The way, or at least a way, is to go to the BSI committee front page and select 'Projects' from the 'Library Containers' menu. Scroll down to the IEC 61000 series folder and click on it, then scroll down to the IEC 61000-4 series folder and click on it. (I don't know why IEC 61000-4-37 has its own folder.) The 'Modified' column on the far right indicates the last change date, and can be used to select (by clicking on) those folders that may include new documents, but some do not. Even so, new documents associated with each Section can be found this way.
The final voting document (FDIS) for Edition 3 was issued in January 2012. Voting closed in March, and the UK committee alone voted negative, with numerous comments. To what extent these have been taken into account in the published standard is uncertain.
The first committee draft (CD) for the third edition attracted a very large number of comments, many of the editorial. IEC committees really should set up editing committees to eliminate most of these time-consuming and avoidable comments. A second CD was issued in May 2012, with closing date for comments in August 2012. The UK committee submitted two technical and three editorial comments, one of which probably could not have been forestalled by an editing committee.

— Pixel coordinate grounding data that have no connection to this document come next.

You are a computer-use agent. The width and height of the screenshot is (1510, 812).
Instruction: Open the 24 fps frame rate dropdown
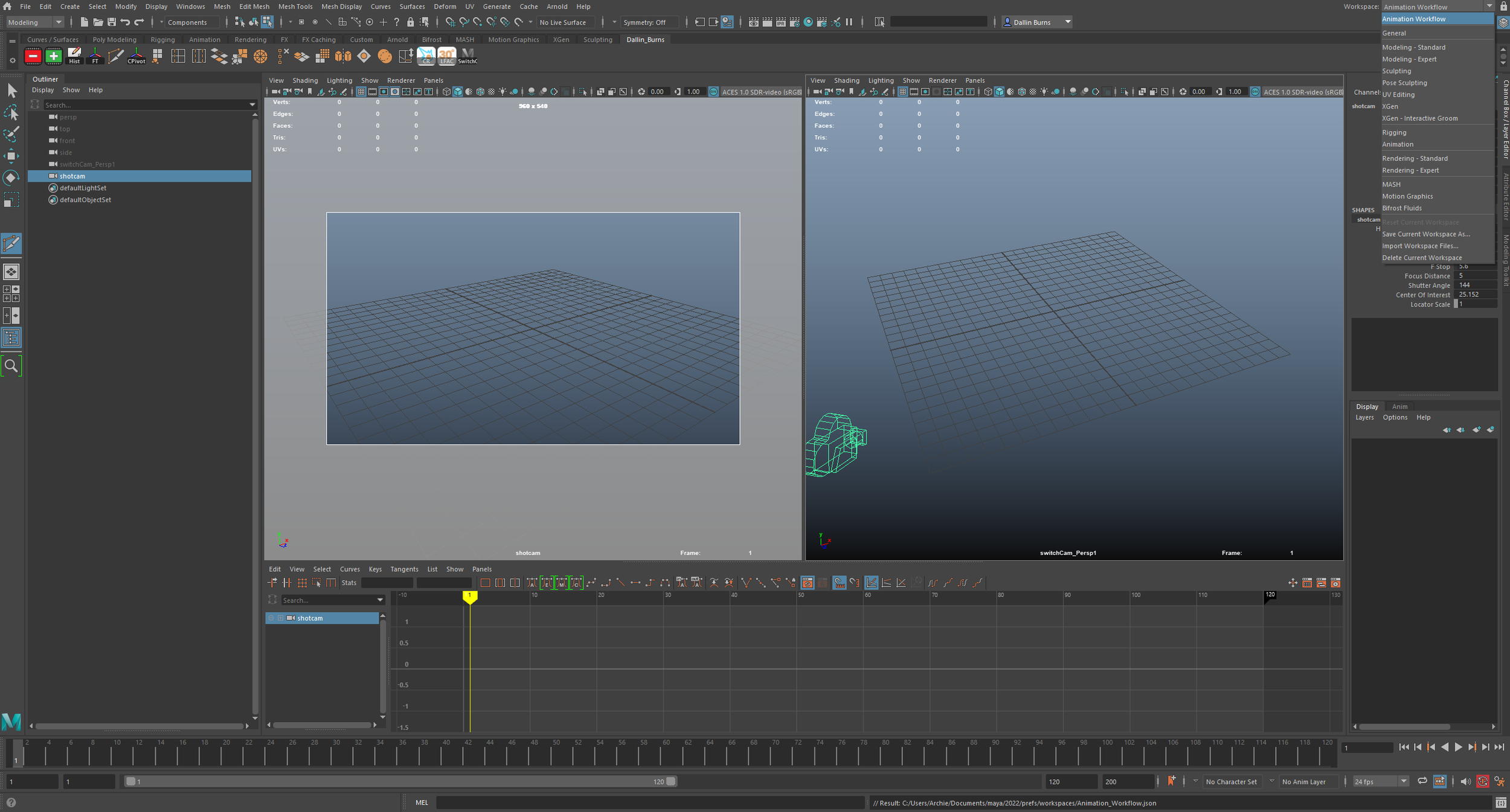click(x=1380, y=781)
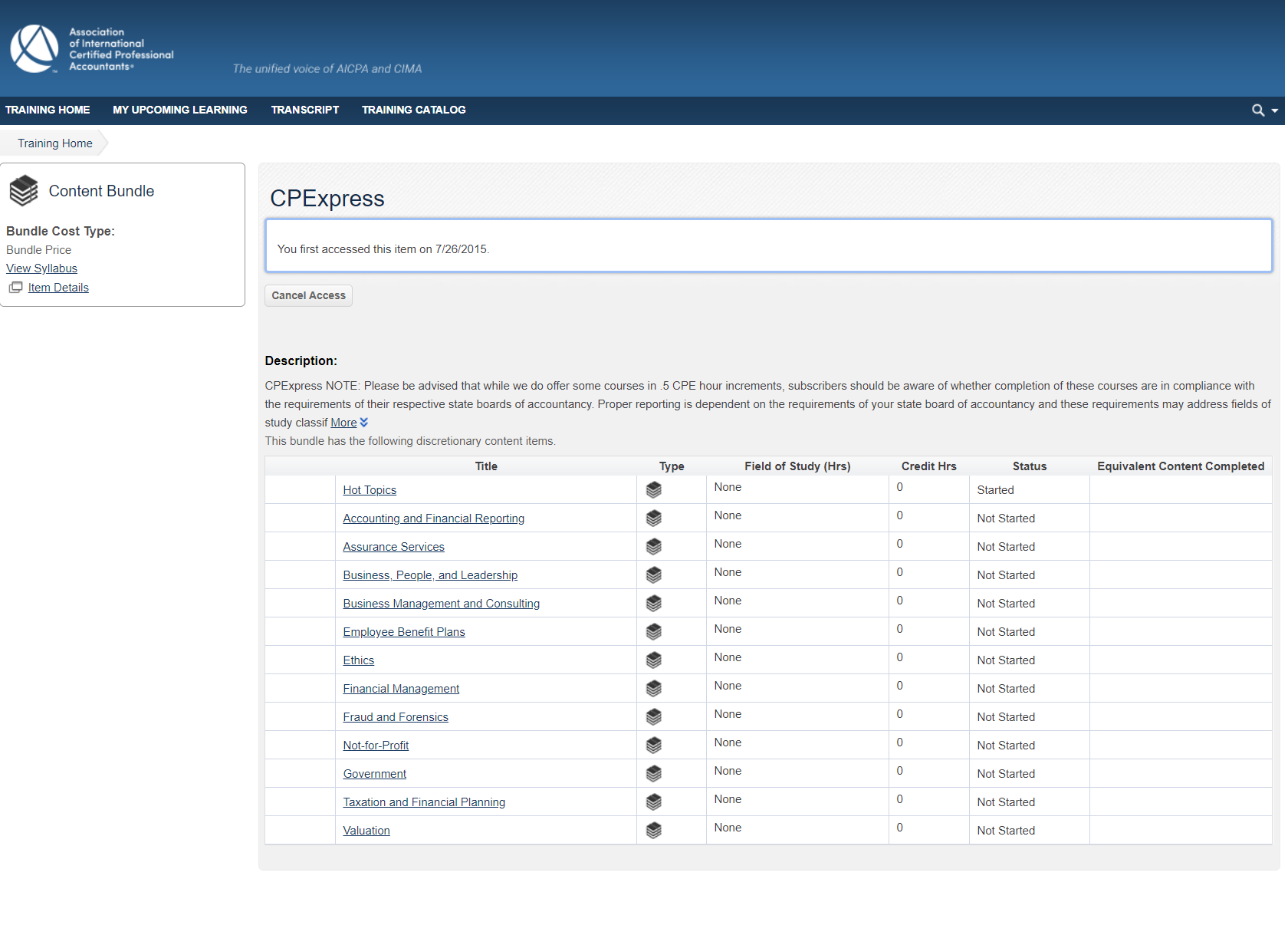Click the Type icon in the Government row
1288x935 pixels.
654,773
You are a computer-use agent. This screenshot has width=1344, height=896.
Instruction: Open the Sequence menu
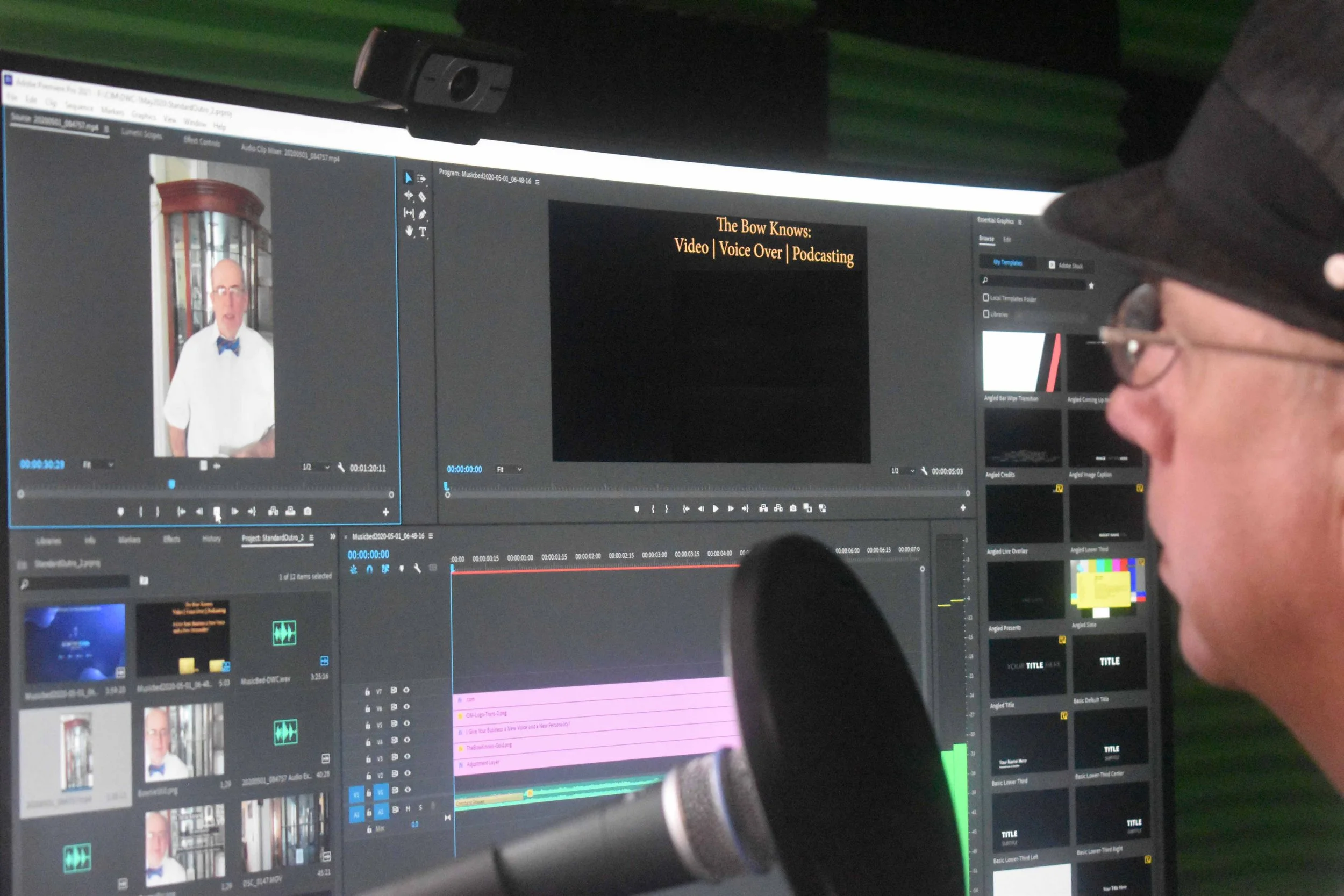pyautogui.click(x=79, y=107)
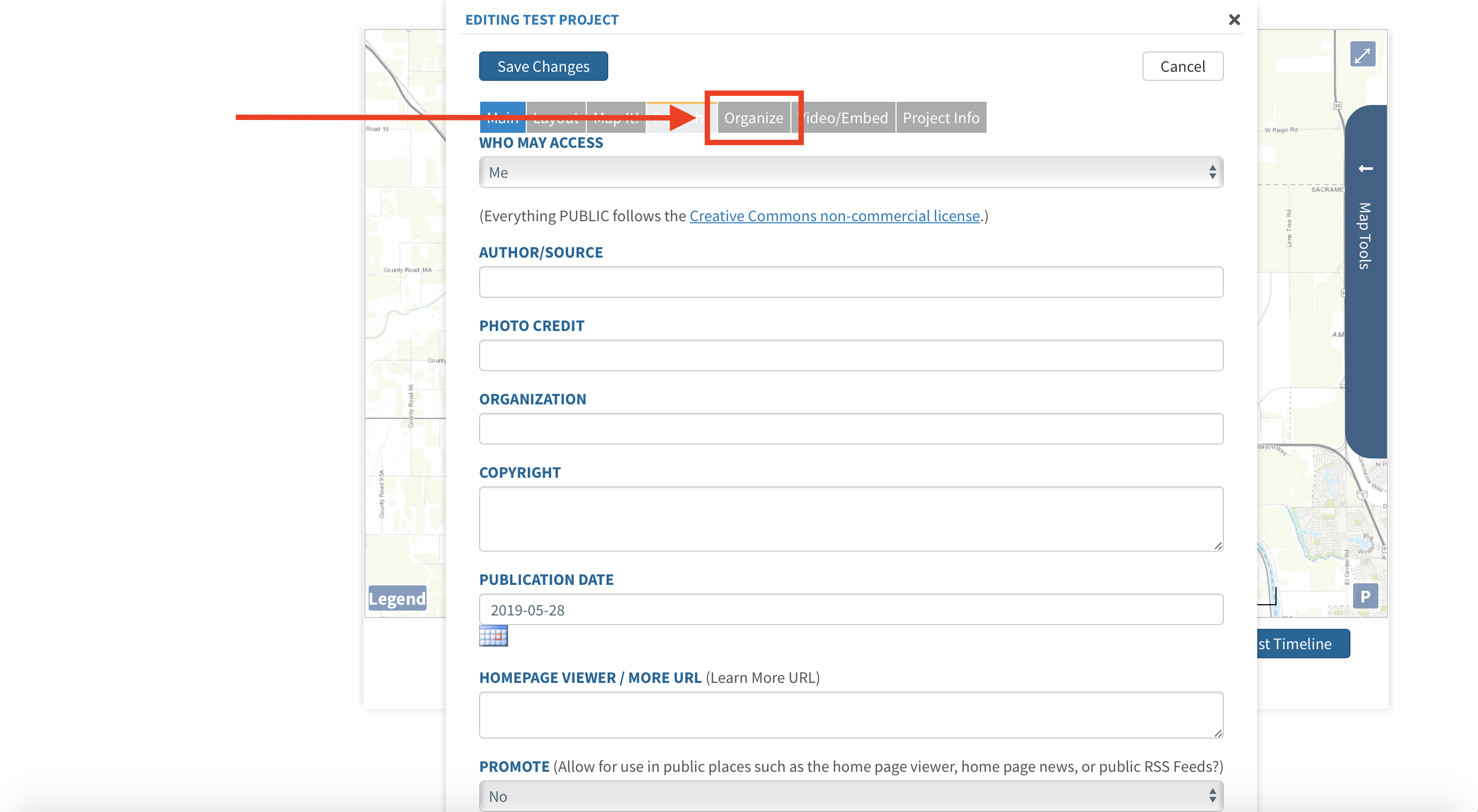1478x812 pixels.
Task: Open the Creative Commons non-commercial license link
Action: click(x=834, y=216)
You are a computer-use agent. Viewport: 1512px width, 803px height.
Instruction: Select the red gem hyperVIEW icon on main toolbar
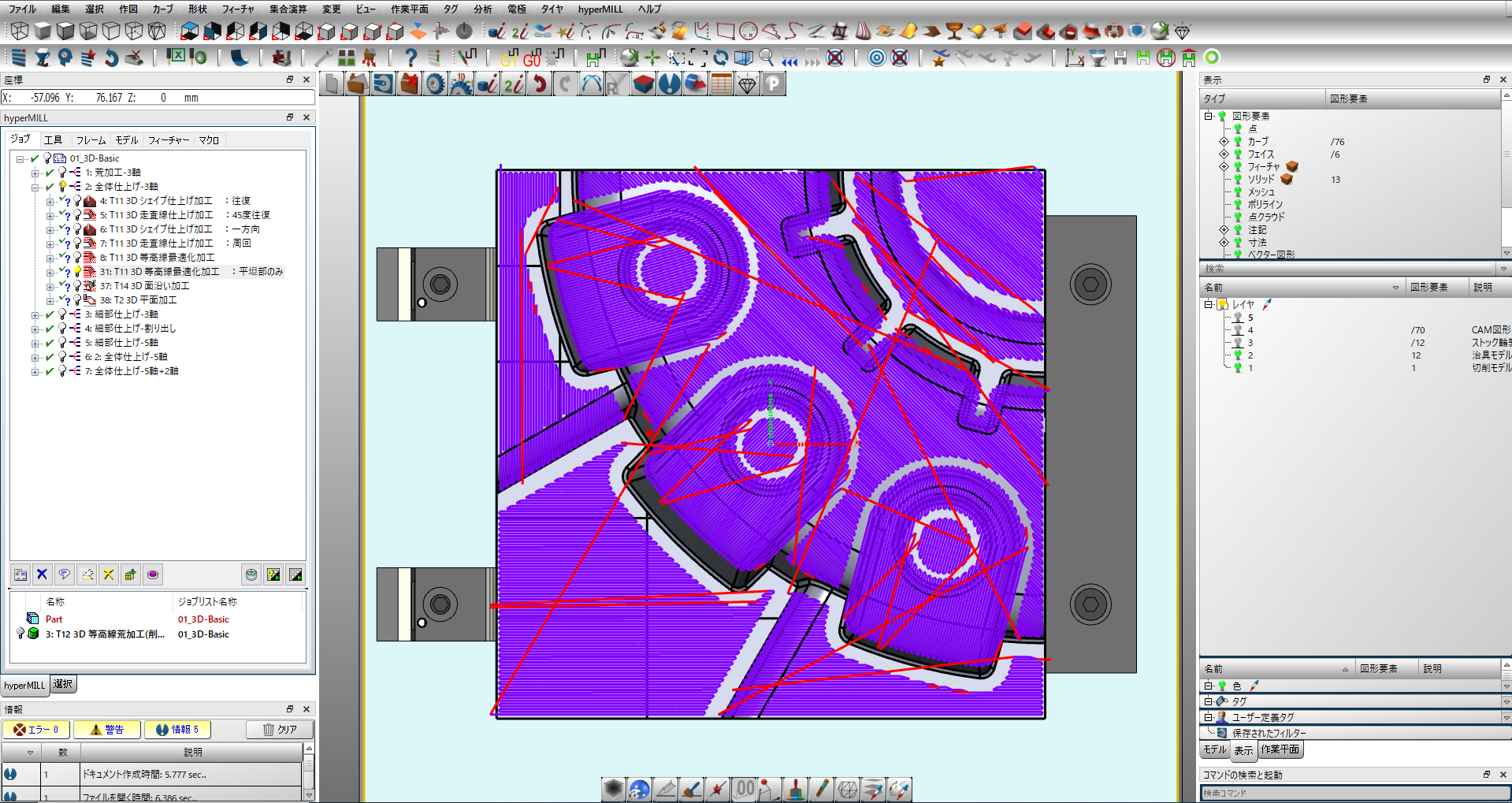pyautogui.click(x=1181, y=32)
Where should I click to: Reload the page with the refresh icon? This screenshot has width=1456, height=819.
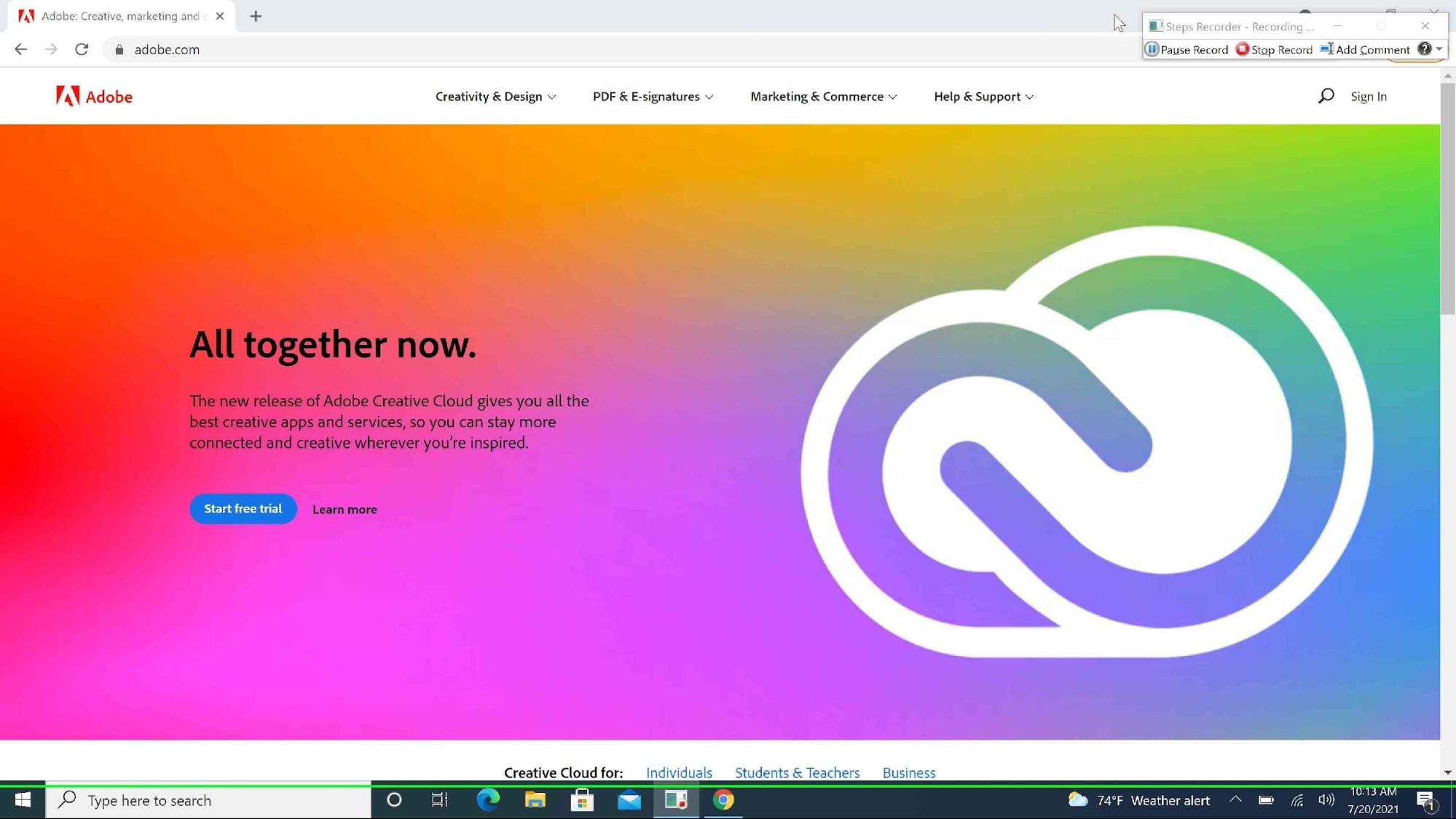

The first voting stage (CDV) document for the fourth edition was circulated in June 2012, with voting closing in November 2012. Forty-three pages of comments were received from National Committees. This is at least partly due to National Committees not nominating experts to participate in the work.
The first CD was circulated in January 2012, with a closing date for comments in April 2012.
A second edition is being prepared, with the 1CD scheduled for May 2013. A Call for Experts has also been circulated.
A 1CD for the third edition was circulated in February 2012, with a closing date for comments in May 2012. The compilation of comments document is overdue for circulation.
This project was started in January 2012 and , again, only six experts were appointed by National Committees. Small committees generally work more quickly than large ones, but often do not represent all interests, so many comments are received from National Committees on draft documents. It's really up to committee secretaries to address this issue.
IEC TR 61000-4-37
National Committee comments on the 1CD were circulated in June 2012. Most of the comments appear to be acceptable and a 2 CD should follow the committee meeting in September 2012.